* _Requests_
a – Please update the Glue error post in the stretch from "this what I" through "additional_options, catalog_id, **kwargs)", reproducing it with "ProcessLauncher" swapped for "JobRunner".
b – Answer these questions on the Glue error post:
(i) What did the connections switch to from Password/Username?
(ii) What database value does the job script pass?
(iii) Which line of the job file does the traceback point to?

4

I was using Password/Username in my aws glue conenctions and now I switched to Secret Manager.

Now I get this error when I run my etl job :

An error occurred while calling o89.getCatalogSource. None.get

Even tho the connections and crawlers works :

The Connection Image. (I added the connection to the job details)

The Crawlers Image.

This example of the etl job that used to work before :

import sys
from awsglue.transforms import *
from awsglue.utils import getResolvedOptions
from pyspark.context import SparkContext
from awsglue.context import GlueContext
from awsglue.job import Job

args = getResolvedOptions(sys.argv, ["JOB_NAME"])
sc = SparkContext()
glueContext = GlueContext(sc)
spark = glueContext.spark_session
job = Job(glueContext)
job.init(args["JOB_NAME"], args)

# Script generated for node PostgreSQL
PostgreSQL_node1663615620851 = glueContext.create_dynamic_frame.from_catalog(
    database="pg-db",
    table_name="postgres_schema_table",
    transformation_ctx="PostgreSQL_node1663615620851",
)

this what I see as erros in the logs :

2022-09-19 19:28:19,322 ERROR [main] glue.ProcessLauncher (Logging.scala:logError(73)): Error from Python:Traceback (most recent call last):
  File "/tmp/FC 2 job.py", line 19, in <module>
    transformation_ctx="PostgreSQL_node1663615620851",
  File "/opt/amazon/lib/python3.6/site-packages/awsglue/dynamicframe.py", line 629, in from_catalog
    return self._glue_context.create_dynamic_frame_from_catalog(db, table_name, redshift_tmp_dir, transformation_ctx, push_down_predicate, additional_options, catalog_id, **kwargs)
  File "/opt/amazon/lib/python3.6/site-packages/awsglue/context.py", line 186, in create_dynamic_frame_from_catalog
    makeOptions(self._sc, additional_options), catalog_id),
  File "/opt/amazon/spark/python/lib/py4j-0.10.9-src.zip/py4j/java_gateway.py", line 1305, in __call__
    answer, self.gateway_client, self.target_id, self.name)
  File "/opt/amazon/spark/python/lib/pyspark.zip/pyspark/sql/utils.py", line 111, in deco
    return f(*a, **kw)
  File "/opt/amazon/spark/python/lib/py4j-0.10.9-src.zip/py4j/protocol.py", line 328, in get_return_value
    format(target_id, ".", name), value)

* _Dataset section_
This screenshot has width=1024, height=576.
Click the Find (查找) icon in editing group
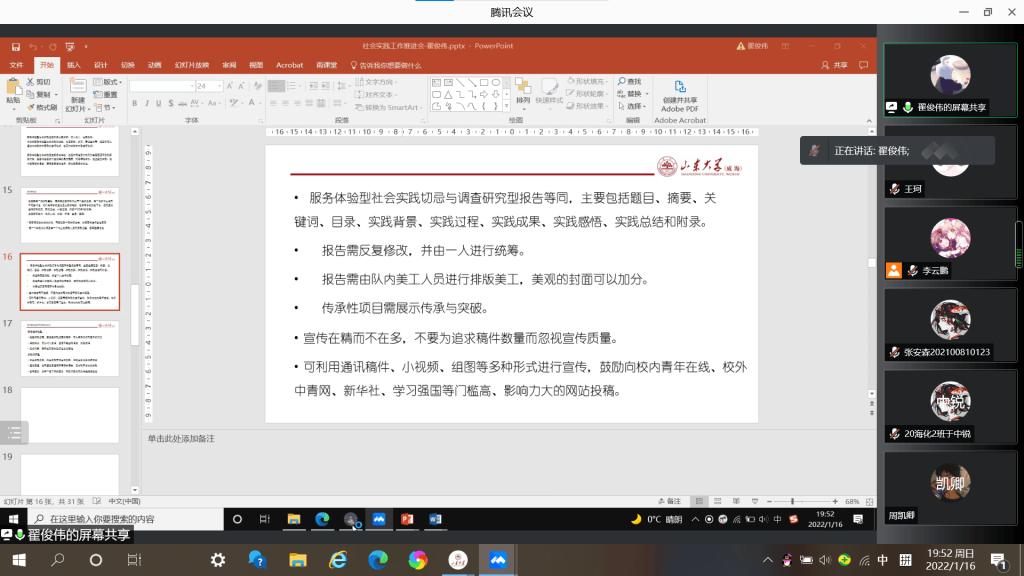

* _Solution list_
a –
this what I see as erros in the logs :

2022-09-19 19:28:19,322 ERROR [main] glue.JobRunner (Logging.scala:logError(73)): Error from Python:Traceback (most recent call last):
  File "/tmp/FC 2 job.py", line 19, in <module>
    transformation_ctx="PostgreSQL_node1663615620851",
  File "/opt/amazon/lib/python3.6/site-packages/awsglue/dynamicframe.py", line 629, in from_catalog
    return self._glue_context.create_dynamic_frame_from_catalog(db, table_name, redshift_tmp_dir, transformation_ctx, push_down_predicate, additional_options, catalog_id, **kwargs)

b –
(i) Secret Manager
(ii) "pg-db"
(iii) Line 19